[START ARTICLE]

The data being used throughout this analysis is from the US Department of Health and Human Services (HHS) in the Office for Civil Rights (OCR). This office is responsible for collecting and reporting disclosures of protected health information (PHI) as mandated by law. Part of the law requires that the OCR report cases where covered entities (CE—organizations responsible for protecting health information) have a breach that affects more than 500 individuals.
The data can be found uning this link : http://asayanalytics.com/breach_archive-csv
This chart breaks down incidents on the state level. As expected, the larger states had more incidents along with a wider range of how many people were affected by each incident. Obviously the larger states had more incidents with more people so overall they take the cake with regards to total affected. What is interesting is that IN and NJ have extremely large affected values, but are not states that I would off the top of my head think would be a leading party in data breaches.
## # A tibble: 52 x 6
## State incident_by_state average_affected unauthorized_access_tot~ sd_affected
## <chr> <int> <dbl> <int> <dbl>
## 1 AK 6 1509. 2 864.
## 2 AL 25 43257. 6 187830.
## 3 AR 18 6387. 9 7989.
## 4 AZ 41 27733. 11 137332.
## 5 CA 207 14745. 50 63447.

[END ARTICLE]

- **ACTIONS TO TAKE**:
A: Answer these questions using the breach data article:
(i) Which office within the US Department of Health and Human Services is the data from?
(ii) A breach must affect more than how many individuals before the office is required to report it?
(iii) Which two states does the author name as having extremely large affected values?
B: Translate this sentence from the breach data article into French: "This office is responsible for collecting and reporting disclosures of protected health information (PHI) as mandated by law."
C: Pull out the part of the breach data article between "## # A tibble: 52" and "14745. 50 63447.", inclusive.

[START ENTRIES]

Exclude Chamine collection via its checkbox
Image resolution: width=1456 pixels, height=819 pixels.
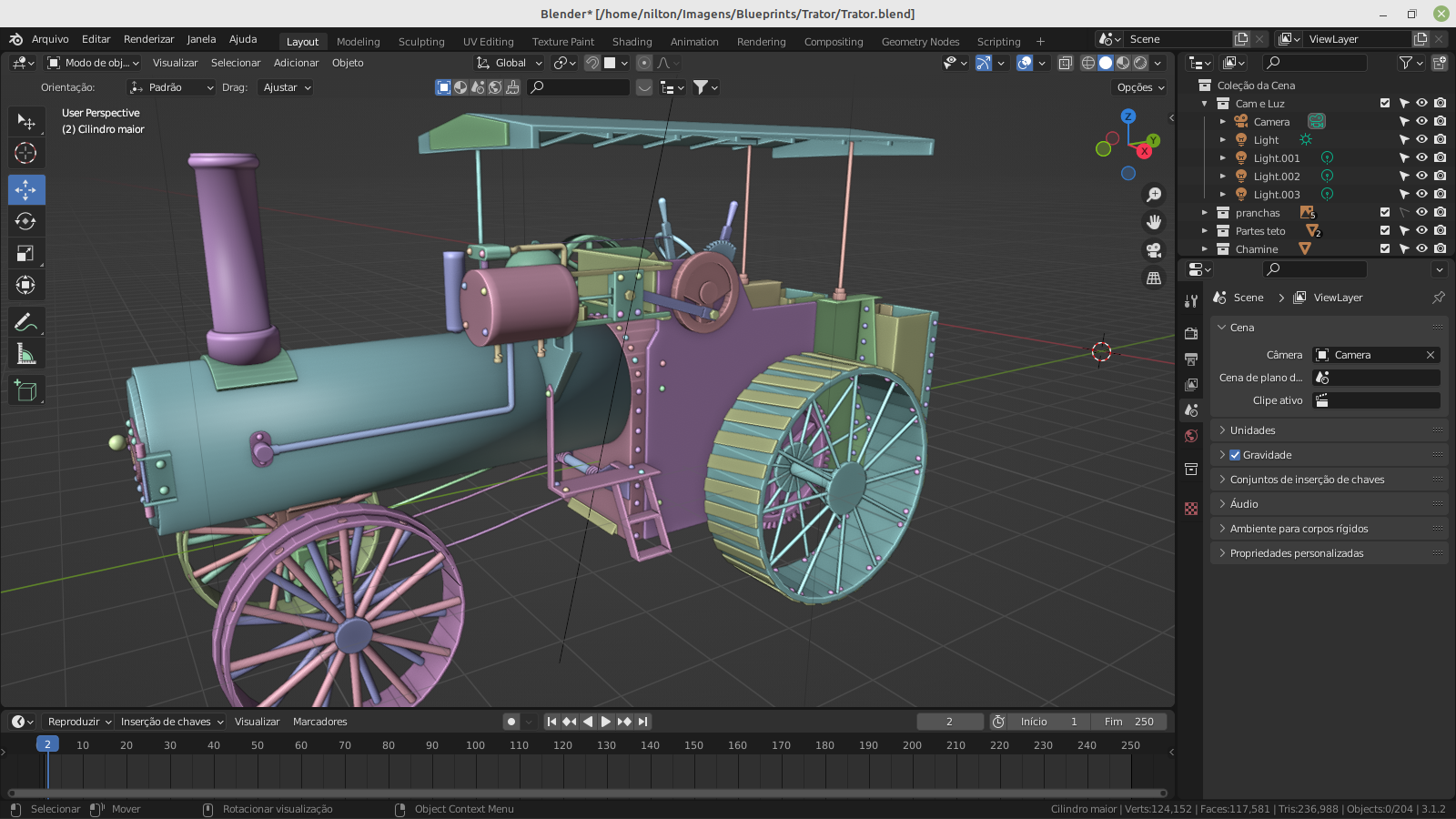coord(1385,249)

[END ENTRIES]
[START ENTRIES]

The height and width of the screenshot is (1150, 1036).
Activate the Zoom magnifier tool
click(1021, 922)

[END ENTRIES]

- **THE RESULTS**:
A:
(i) The Office for Civil Rights (OCR).
(ii) 500 individuals.
(iii) IN and NJ.

B: Ce bureau est chargé de recueillir et de signaler les divulgations d'informations de santé protégées (PHI), comme l'exige la loi.

C:
## # A tibble: 52 x 6
## State incident_by_state average_affected unauthorized_access_tot~ sd_affected
## <chr> <int> <dbl> <int> <dbl>
## 1 AK 6 1509. 2 864.
## 2 AL 25 43257. 6 187830.
## 3 AR 18 6387. 9 7989.
## 4 AZ 41 27733. 11 137332.
## 5 CA 207 14745. 50 63447.